# Removing GTO Badges, etc.



## Loms1977 (Nov 20, 2008)

Has anyone removed their badges, logos from their car? I was considering it after having seen another GTO without any badges, logos (other than the Pontiac Symbol) and was wondering if they are just adhesive or if any of them are screw/rivoted on?

If anyone has done this, can you give me an idea of how difficult it was, tips to doing it, or post any pictures of their GTO without badges?

Thanks


----------



## GTO JUDGE (May 14, 2005)

They are all on with adhesive, the fender badges also have 2 prongs that go into holes in the fender. Beware there is a hole behind those fender badges, they are for side marker lights for the Monaro. Instead of using different fenders, GM used the same ones and covered the hole with badges. 

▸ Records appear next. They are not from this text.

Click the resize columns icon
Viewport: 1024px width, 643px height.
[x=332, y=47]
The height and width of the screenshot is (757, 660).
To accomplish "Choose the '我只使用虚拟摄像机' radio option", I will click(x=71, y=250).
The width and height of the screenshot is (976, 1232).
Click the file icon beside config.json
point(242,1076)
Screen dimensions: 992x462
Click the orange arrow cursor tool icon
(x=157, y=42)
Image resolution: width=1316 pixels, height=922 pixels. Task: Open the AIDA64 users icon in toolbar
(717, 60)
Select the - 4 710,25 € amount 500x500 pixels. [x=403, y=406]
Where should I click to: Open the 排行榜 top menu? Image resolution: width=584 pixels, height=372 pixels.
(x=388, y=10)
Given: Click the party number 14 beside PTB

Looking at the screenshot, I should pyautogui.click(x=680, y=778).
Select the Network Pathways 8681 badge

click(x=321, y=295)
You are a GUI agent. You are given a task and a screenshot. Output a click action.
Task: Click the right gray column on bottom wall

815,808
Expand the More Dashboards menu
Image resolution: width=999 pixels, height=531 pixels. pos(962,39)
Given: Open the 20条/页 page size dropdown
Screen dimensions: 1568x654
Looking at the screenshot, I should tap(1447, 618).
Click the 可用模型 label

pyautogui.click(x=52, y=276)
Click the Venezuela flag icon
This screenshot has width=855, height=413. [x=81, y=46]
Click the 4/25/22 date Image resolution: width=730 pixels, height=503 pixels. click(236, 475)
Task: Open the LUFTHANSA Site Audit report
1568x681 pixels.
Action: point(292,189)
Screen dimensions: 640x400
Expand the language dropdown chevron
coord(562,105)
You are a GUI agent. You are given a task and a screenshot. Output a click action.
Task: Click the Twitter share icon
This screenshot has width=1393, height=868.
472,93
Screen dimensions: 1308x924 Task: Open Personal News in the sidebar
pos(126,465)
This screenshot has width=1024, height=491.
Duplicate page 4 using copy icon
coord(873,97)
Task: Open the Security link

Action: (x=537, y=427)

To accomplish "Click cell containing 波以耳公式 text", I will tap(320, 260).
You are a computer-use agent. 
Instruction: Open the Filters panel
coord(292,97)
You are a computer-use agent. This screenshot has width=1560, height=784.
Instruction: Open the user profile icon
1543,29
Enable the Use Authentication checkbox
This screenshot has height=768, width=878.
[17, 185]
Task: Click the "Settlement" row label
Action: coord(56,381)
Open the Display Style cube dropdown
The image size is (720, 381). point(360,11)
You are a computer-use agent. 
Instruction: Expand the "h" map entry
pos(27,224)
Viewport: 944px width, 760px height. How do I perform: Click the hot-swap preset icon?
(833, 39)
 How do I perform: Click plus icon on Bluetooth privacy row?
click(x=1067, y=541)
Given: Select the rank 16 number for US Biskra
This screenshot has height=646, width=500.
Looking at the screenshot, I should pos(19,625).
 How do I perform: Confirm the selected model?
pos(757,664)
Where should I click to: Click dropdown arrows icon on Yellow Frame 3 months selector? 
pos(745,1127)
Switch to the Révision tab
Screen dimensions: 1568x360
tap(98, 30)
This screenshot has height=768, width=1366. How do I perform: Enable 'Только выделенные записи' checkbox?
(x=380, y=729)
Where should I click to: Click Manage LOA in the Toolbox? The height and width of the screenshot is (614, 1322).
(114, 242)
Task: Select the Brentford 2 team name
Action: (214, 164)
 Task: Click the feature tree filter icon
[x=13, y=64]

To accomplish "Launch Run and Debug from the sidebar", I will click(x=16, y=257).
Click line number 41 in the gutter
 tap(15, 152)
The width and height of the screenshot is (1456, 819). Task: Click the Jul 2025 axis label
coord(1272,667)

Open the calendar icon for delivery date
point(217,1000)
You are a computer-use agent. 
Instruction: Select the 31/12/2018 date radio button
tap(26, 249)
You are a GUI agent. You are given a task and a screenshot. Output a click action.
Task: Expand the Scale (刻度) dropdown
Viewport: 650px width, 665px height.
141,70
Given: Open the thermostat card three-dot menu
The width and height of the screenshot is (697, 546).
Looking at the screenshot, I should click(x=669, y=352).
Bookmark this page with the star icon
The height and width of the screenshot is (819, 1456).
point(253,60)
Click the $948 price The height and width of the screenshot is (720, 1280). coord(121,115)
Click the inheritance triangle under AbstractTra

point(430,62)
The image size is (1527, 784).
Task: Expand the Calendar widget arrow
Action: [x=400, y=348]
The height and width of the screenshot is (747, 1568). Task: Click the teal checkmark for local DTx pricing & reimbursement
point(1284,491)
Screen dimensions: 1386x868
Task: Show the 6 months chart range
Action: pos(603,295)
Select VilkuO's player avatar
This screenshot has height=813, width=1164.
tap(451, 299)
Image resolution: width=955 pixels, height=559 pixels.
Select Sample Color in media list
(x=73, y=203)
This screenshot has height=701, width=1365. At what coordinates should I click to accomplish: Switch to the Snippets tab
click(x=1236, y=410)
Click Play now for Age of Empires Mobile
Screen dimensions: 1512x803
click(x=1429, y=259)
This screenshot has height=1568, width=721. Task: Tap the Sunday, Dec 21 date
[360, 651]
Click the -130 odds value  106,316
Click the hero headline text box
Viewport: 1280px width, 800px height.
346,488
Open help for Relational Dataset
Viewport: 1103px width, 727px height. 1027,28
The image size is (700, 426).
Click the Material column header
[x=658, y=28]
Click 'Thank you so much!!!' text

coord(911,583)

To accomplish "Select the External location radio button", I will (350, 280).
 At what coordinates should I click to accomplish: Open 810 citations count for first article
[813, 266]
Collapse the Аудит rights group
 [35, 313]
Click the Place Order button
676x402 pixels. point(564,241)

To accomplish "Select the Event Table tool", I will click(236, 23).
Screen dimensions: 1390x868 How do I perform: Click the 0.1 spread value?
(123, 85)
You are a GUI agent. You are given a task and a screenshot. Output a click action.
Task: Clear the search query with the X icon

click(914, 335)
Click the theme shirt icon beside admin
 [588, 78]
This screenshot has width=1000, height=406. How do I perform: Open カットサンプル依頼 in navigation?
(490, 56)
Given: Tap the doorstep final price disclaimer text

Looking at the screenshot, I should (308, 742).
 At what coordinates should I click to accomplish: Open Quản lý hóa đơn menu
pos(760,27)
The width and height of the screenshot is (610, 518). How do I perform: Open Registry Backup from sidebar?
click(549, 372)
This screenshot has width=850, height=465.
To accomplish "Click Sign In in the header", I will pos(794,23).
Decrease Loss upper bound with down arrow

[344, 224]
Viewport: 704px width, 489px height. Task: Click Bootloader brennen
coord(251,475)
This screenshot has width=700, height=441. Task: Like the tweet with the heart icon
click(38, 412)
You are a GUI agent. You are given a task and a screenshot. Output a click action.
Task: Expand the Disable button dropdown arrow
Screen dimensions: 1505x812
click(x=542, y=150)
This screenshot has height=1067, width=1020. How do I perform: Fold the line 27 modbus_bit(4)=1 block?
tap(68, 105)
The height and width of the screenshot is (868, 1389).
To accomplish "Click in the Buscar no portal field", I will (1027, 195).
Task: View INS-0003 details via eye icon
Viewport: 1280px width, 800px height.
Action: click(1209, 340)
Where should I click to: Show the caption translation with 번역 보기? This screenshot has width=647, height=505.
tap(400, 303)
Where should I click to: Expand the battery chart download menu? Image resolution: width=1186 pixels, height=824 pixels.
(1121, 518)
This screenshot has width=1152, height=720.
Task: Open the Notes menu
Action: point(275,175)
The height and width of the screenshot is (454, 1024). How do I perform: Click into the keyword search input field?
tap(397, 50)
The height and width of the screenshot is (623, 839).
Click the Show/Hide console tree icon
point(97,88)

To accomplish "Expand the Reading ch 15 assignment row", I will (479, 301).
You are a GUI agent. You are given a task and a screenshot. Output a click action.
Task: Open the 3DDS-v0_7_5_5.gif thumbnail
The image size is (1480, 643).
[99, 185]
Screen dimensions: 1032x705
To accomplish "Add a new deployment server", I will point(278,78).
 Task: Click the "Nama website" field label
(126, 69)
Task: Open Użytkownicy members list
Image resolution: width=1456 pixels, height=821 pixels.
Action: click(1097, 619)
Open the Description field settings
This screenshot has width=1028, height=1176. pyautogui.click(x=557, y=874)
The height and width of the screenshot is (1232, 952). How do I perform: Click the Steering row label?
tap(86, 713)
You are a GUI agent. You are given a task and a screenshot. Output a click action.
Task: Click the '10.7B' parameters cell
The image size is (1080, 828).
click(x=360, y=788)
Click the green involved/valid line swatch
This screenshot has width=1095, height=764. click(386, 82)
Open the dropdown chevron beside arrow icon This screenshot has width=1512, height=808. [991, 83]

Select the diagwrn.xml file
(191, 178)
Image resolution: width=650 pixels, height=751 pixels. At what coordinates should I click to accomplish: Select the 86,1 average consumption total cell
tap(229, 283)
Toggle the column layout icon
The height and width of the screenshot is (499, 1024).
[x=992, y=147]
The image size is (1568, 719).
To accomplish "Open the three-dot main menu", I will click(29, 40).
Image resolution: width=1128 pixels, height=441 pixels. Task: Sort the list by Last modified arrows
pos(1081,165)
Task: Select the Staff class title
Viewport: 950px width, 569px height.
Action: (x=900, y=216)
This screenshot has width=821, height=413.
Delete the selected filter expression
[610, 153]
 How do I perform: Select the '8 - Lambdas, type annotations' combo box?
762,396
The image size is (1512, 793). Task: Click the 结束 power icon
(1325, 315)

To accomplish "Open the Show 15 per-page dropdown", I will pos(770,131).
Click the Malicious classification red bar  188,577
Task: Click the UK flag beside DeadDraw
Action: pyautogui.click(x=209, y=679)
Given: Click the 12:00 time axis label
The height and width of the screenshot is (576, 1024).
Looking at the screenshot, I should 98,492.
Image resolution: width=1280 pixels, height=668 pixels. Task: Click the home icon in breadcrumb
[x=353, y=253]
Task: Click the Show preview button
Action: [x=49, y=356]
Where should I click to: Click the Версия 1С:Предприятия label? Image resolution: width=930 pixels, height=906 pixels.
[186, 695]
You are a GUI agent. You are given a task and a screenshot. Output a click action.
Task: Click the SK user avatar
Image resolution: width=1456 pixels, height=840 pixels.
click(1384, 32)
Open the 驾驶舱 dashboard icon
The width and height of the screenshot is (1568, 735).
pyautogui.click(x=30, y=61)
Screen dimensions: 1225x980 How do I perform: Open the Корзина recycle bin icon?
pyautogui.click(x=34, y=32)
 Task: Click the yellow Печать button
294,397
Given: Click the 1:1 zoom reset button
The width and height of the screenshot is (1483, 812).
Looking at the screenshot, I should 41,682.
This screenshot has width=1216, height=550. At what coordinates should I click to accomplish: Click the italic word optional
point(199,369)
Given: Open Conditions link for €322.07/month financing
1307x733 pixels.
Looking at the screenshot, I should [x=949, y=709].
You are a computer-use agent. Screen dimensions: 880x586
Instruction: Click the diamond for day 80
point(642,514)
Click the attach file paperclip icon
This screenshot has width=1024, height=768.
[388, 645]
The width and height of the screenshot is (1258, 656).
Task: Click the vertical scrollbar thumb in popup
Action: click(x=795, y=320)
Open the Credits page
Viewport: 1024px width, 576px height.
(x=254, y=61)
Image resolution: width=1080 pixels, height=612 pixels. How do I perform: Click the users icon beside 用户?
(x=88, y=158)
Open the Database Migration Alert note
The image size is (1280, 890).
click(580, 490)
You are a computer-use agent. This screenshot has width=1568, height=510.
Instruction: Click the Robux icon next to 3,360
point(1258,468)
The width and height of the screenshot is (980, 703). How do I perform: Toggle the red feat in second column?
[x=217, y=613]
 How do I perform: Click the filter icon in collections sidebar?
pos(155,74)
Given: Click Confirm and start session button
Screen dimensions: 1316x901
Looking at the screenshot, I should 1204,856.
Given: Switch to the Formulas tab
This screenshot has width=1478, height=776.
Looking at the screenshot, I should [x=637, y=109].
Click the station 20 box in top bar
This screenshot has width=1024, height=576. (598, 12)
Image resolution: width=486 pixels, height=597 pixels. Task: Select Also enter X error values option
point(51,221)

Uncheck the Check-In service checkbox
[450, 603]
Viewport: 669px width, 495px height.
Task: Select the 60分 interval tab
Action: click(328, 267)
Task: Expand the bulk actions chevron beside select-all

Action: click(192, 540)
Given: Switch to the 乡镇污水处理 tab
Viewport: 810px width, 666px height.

You can remove the badges by heating them up with a hairdryer and gently pulling them off. Once the badges are warm you can use dental floss to get behind them they will come off rather easily.


----------



## Ninjured (Apr 28, 2006)

the pontiac arrow on the trunk also has a hole behind it


----------



## LegomanA7X (May 20, 2021)

Loms1977 said:


> Has anyone removed their badges, logos from their car? I was considering it after having seen another GTO without any badges, logos (other than the Pontiac Symbol) and was wondering if they are just adhesive or if any of them are screw/rivoted on?
> 
> If anyone has done this, can you give me an idea of how difficult it was, tips to doing it, or post any pictures of their GTO without badges?
> 
> Thanks


It depends on the year, if you got the late year gto it's an enamel sticker that would have to be removed with great attention to detail and a carful hand. If it's like a 69 most of the badging is a body insert.


----------